A minute for careful reflection on life is a small ask…My thoughts go out to you and your friend..


----------



## a1Jim (Aug 9, 2008)

Wow Gary
Prayer yes bat out of hell No. I'm sorry for this poor person and there daughters.


----------



## TopamaxSurvivor (May 2, 2008)

I'll say a prayer or two for this to stop and for your friend. A couple of days ago, a woman on a cell phone ran a red light right in front of me. Cell phones and drunks are the two biggest problems on the highways. The problem is there is too much money involved for attys and phone companies for anything to be done about it.


----------



## RvK (Nov 22, 2009)

Not that there's much that can be said to ease that kind of pain, but please pass along my sympathies to your friend 

I agree too many people don't pay attention on the roads, when I see someone talking on a cell phone or taking stupid chances like zipping out to get in front of someone else it just makes me want to pull them over and smack the crap out of em and burn their drivers license in a ditch. People go to so much trouble to get ahead of everyone else on the road, and if you pay attention you notice nine times out of ten you still end up sitting next to em at a traffic light. Dumbasses.


----------



## GaryBuck (Jul 26, 2009)

Thanks Larry and Jim that was quick, I just posted it, L.O.L. man if I could just be as quick as the internet with my projects I'd have this mess done with by now. It is hard to lose a child,,, but both and do to the same thing is more to ask of any one person in my book. He is truely a kind, giving, great guy, my heart goes out to him. Thanks for your responces, thoughts and prayers


----------



## GaryBuck (Jul 26, 2009)

Man two more, thanks to you all, The net is quick


----------



## majeagle1 (Oct 29, 2008)

Hey Gary, I have to step up and add my prayers as well for your friend and also a heartfelt thanks to you for being his friend!
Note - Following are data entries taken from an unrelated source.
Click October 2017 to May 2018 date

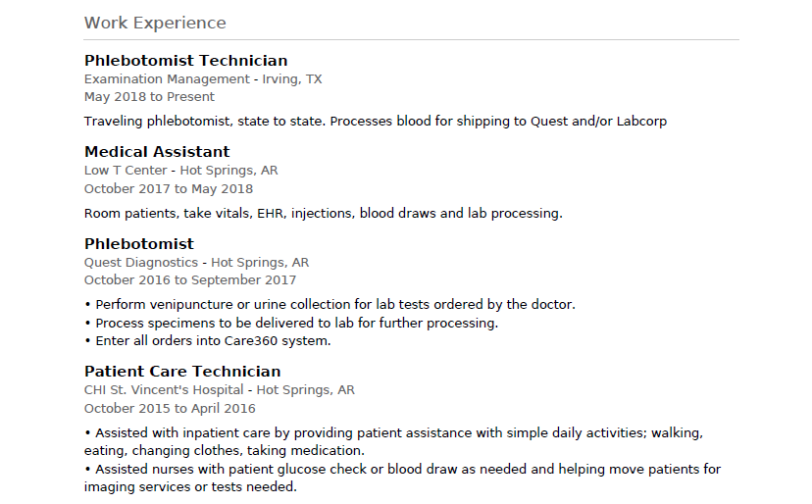[x=169, y=188]
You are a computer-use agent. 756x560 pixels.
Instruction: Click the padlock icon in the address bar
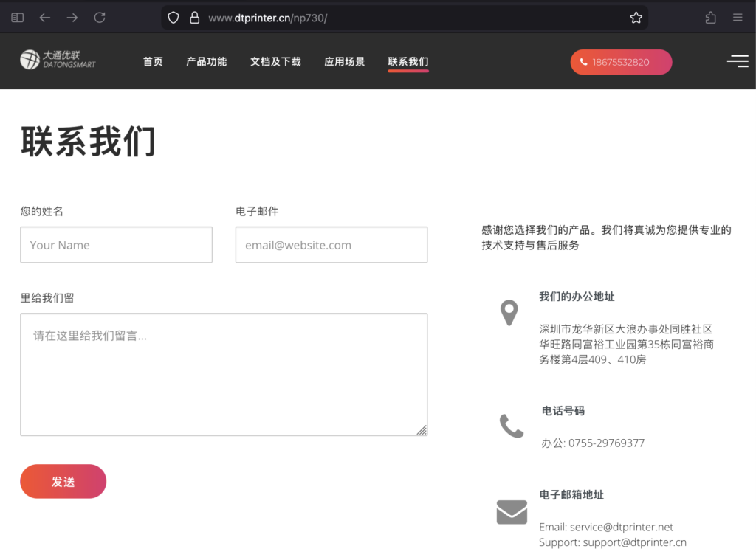pos(193,17)
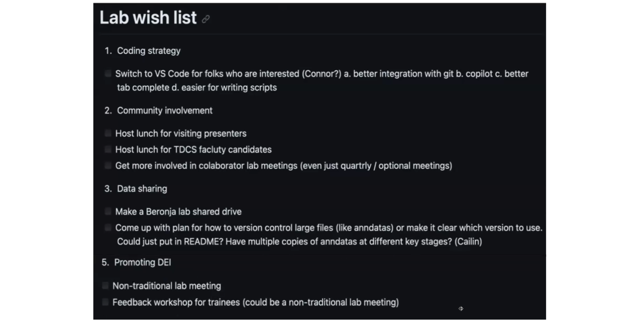Click the word Beronja in the shared drive item

[x=161, y=212]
I could not even begin to imagine losing my daughter, I don't know what I would do! It must be the worst pain in the world….........

I agree….......... slow down, stop drinking and driving and put the cell phone down. Good analogy you gave, I sure wouldn't drink, talk on the cell phone, or read while "using the TS".........!!!


----------



## PurpLev (May 30, 2008)

our prayers are with your friend and you… a shame that things have to end this way.

as for driving - I agree.. I see too many people that dont pay enough attention while driving and do all sort of things that are dangerous to them, and anyone around them.

be safe. you ARE operating a deadly machine. pay attention.

thanks for the reminder!


----------



## fge (Sep 8, 2008)

We will pray also for your friend and his family. I cannot even imagine, we have a 4 year old girl and 2 year old girl. Makes me say they will not be dating at all if I have anything to say about it. As parents I know we want to protect our children so much. We will pray for them.

Jerry


----------



## janice (Jan 8, 2009)

I hate being on the roads and we do it every weekend. Ask my husband, he's ready to throw me in the bed of the truck sometimes because I get so nervous about it. Very sorry for you and your firiend.


----------



## BarbS (Mar 20, 2007)

Gary, your friend is living through something I can't begin to imagine. I hope you can be there for him, to listen and to just to be there. Two daughters..there is no understanding it. I have two friends who have lost children to drunk drivers, and I know of others locally. You are right; but for a moment's inattention.. I'm very sorry for your and your friend's loss. I hope you can keep busy and try to put it behind you.


----------



## Innovator (Jan 20, 2009)

Our prayers are with you and your friends family


----------



## Gene01 (Jan 5, 2009)

Our thoughts and prayers are with your friend and his family. 
A tragedy.
Gene


----------



## jussdandy (Aug 14, 2009)

you and your friend have my thoughts and prayers my friend. people driving with cell phones scares me.


----------



## ND2ELK (Jan 25, 2008)

My thoughts and prayers go out to this man and his family.

God Bless
tom


----------



## 280305 (Sep 28, 2008)

Gary,

I cannot imagine the horror of losing a child. I am so sorry to hear this.

Reading this has brought back tremendous feelings of sadness and anger from over 20 years ago. One of my best college buddies, roommate, usher at my wedding, cycling partner,... was killed by a drunk driver while he was riding his bicycle in a designated bicycle lane. One moment he was doing what he loved - the next he was gone.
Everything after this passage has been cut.